Sprawling, highly readable biography of the dynast and larger-than-life figure whose presence still haunts American political life.
Working from his subject’s extensive archives, Nasaw (Andrew Carnegie, 2006, etc.) pieces together a sometimes-sympathetic, sometimes-critical view of Joseph P. Kennedy (1888–1969), father of John F. Kennedy and most definitely a man of parts. Born into wealth, he learned the ropes in the banking business before heading to Hollywood to try his hand at filmmaking. In the last pursuit, he charted only some successes, but he made great use of the perks of the job in bedding starlets, notably Gloria Swanson.

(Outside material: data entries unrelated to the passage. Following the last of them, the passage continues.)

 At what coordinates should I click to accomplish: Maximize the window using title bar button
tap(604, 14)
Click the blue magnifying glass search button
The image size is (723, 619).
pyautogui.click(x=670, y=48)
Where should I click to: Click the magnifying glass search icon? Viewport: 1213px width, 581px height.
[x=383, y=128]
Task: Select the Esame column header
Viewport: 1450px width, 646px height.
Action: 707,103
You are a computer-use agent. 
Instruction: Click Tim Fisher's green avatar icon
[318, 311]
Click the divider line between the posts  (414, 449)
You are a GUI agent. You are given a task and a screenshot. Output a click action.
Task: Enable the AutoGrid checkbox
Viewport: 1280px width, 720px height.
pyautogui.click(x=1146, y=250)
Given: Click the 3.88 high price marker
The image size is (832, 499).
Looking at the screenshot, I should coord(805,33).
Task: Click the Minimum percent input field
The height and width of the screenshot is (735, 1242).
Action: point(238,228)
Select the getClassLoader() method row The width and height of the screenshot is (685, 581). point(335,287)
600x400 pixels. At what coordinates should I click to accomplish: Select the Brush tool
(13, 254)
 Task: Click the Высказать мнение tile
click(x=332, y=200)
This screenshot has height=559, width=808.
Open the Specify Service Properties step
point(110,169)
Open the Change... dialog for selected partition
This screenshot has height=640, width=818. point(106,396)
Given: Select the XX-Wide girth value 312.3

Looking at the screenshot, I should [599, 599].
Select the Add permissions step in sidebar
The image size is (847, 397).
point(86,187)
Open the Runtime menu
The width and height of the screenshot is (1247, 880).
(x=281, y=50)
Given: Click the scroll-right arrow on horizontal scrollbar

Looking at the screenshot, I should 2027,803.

Kennedy left Hollywood to return to finance, moving among several palatial homes in Florida, New York and Massachusetts and building a massive fortune thanks to what Nasaw calls “an almost uncanny knack for being in the right stock.” His children, including future politicians John, Robert and Edward, grew up surrounded by opulence, though the patriarch took care that they not become spoiled by too much too soon. Yet, by Nasaw’s account, when the Depression hit and reduced his fortune along with everyone else’s, Kennedy’s mood seemed to turn, and he spent the rest of his long life in brooding and contrarian turns, courting plenty of trouble along the way. Accused, as Nasaw notes, of various crimes and moral failings, ranging from bootlegging to anti-Semitism, Kennedy nevertheless instilled in his family a sense of dedication to service and of the necessity of hard work. As he writes, Jack Kennedy recognized that despite the advantages of wealth, he had obstacles to overcome that were at least due in part to his father: “If I were governor of a large state, Protestant and 55,” he said, “I could sit back and let it come to me.”
It did not, and nothing came easy to any of the Kennedys, that tragic clan, who continue to fascinate. Exhaustive yet accessible, Nasaw’s book illuminates.